Abu Abedalá formou um exército poderoso e lançou suas tropas contra as fortalezas aglábidas na Pequena Cabília. Um primeiro ataque fracassou: após ocupar Mila em 902, o dai foi derrotado pelo filho do emir Ibraim II, que, no entanto, não conseguiu persegui-lo até Icjane. Os cotamas conseguiram se adaptar e constituir uma milícia formidável.[5] Sob as ordens de Abu Abedalá, tomaram Setife em 904, Belesma em 905, e depois Béja, enfrentando exércitos superiores em número e armamento. Em 907/8 atacaram o núcleo de Ifríquia. Após a capitulação de Mesquiana e Tébessa, capturaram Constantine. Abu Abedalá derrotou o exército de Ziadate Alá III em Alarbus (antiga Láribo); os aglábidas, derrotados em todos os lados e abandonados por seus partidários, fugiram para o Oriente.

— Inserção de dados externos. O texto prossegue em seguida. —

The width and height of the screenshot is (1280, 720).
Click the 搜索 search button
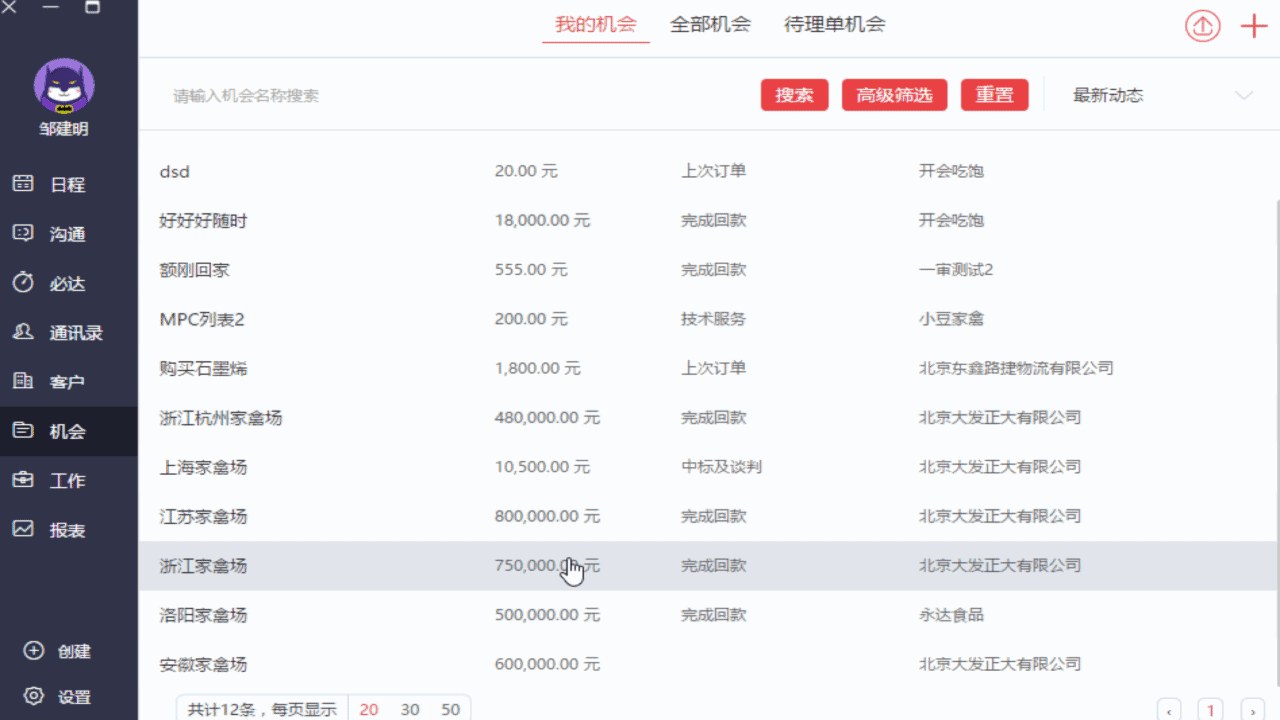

Os vencedores entraram em Cairuão, desfilando em Racada em março de 909.[6] O dai proclamou uma anistia, mas distribuiu os despojos entre suas forças. Seguro da vitória, revelou o nome de seu mestre, Abedalá Almadi Bilá, e partiu para Sijilmassa, onde ele estava detido, para escoltá-lo até Cairuão. No caminho, o exército cotama conquistou o imamato rustâmida e expulsou os ibaditas de Tiarete, que foram se refugiar em Sadrata, capital do oásis de Uargla.[7]

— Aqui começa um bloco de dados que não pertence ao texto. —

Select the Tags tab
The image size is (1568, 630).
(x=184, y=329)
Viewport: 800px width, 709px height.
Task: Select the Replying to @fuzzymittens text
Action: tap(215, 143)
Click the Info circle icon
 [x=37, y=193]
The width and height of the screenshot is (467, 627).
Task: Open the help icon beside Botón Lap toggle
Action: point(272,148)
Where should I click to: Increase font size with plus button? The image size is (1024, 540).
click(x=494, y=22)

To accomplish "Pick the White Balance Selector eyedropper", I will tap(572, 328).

Ascensão ao destaque sob os primeiros fatímidas
Os cotamas foram o pilar e a elite dos primeiros exércitos fatímidas.[8] Embora outras tribos berberes logo tenham aderido ao estandarte fatímida — especialmente a grande confederação sanhaja durante o reinado de Almançor Bilá — os cotamas continuaram a constituir a maior parte dos exércitos fatímidas até depois da conquista fatímida do Egito em 969. Seu papel no Estado fatímida foi tão grande que ibne Caldune contou os fatímidas entre as dinastias berberes, e vários historiadores traçam a origem dos fatímidas aos berberes cotamas da Cabília, atribuindo-lhes o estabelecimento do Califado Fatímida após conquistarem Ifríquia e instalarem Abedalá Almadi Bilá como califa.[9][10] Segundo o historiador Heinz Halm, o primeiro Estado fatímida pode ser comparado a uma “hegemonia dos cotamas”, particularmente das quatro subtribos jimalas, laissas, malussas e ijanas.[11] Em 948, o califa al-Mansur observou publicamente que Deus lhes havia concedido preeminência sobre todos os outros povos, pois foram os primeiros a ver e aceitar a verdade.[12]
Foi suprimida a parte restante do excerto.